## Exercise requirements
Supply the number of lines in the data below that hold "sidebar", and let that number be the whole answer.

## Records provided
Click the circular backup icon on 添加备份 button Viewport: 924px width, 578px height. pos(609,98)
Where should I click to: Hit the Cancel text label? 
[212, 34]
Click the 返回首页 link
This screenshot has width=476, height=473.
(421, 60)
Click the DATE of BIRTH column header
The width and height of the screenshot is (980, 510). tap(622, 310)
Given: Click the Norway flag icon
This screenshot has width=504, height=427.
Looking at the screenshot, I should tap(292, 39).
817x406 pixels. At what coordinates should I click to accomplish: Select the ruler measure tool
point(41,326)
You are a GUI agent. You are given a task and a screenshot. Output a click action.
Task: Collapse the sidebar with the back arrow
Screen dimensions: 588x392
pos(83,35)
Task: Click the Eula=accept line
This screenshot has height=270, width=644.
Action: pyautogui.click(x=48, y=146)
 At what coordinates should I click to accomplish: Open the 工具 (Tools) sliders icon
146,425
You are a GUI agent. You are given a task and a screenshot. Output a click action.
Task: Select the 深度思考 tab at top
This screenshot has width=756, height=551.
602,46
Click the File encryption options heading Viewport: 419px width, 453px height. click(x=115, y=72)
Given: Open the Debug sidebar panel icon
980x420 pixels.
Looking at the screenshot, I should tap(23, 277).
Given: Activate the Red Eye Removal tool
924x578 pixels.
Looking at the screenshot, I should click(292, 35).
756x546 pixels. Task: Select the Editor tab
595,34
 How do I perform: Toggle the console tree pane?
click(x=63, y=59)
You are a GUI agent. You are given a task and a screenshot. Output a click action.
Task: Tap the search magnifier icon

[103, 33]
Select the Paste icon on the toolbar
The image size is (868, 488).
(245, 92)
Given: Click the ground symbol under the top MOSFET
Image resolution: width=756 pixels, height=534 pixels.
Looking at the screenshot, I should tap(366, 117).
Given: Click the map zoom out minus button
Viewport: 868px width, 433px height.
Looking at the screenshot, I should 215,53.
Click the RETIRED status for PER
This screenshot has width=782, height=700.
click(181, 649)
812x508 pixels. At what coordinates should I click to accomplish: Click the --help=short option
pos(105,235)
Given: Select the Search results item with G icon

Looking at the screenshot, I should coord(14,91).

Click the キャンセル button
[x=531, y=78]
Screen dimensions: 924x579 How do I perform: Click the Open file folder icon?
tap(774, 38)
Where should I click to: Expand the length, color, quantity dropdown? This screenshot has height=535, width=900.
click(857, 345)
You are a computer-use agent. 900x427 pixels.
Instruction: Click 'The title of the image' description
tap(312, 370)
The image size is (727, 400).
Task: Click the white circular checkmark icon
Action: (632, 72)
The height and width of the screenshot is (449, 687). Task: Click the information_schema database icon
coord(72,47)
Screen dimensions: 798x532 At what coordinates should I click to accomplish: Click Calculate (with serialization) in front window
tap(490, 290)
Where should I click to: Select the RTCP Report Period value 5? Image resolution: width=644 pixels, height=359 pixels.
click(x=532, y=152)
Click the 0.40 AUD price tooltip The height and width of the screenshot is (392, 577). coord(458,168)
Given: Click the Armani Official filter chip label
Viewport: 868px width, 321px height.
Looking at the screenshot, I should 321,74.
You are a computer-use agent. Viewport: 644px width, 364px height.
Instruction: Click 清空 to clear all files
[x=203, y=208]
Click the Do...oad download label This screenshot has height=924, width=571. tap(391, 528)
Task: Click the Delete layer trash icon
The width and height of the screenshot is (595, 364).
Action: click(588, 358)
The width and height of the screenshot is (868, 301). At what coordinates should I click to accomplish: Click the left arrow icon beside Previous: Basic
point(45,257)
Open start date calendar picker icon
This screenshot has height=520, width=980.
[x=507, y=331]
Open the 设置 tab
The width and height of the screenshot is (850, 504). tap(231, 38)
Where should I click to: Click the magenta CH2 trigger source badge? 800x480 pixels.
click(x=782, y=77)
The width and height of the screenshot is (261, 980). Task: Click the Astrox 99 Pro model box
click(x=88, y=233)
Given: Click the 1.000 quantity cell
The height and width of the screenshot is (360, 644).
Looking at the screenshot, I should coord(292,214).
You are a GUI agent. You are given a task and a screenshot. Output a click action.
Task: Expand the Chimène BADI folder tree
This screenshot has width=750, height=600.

## Reply to the exercise
2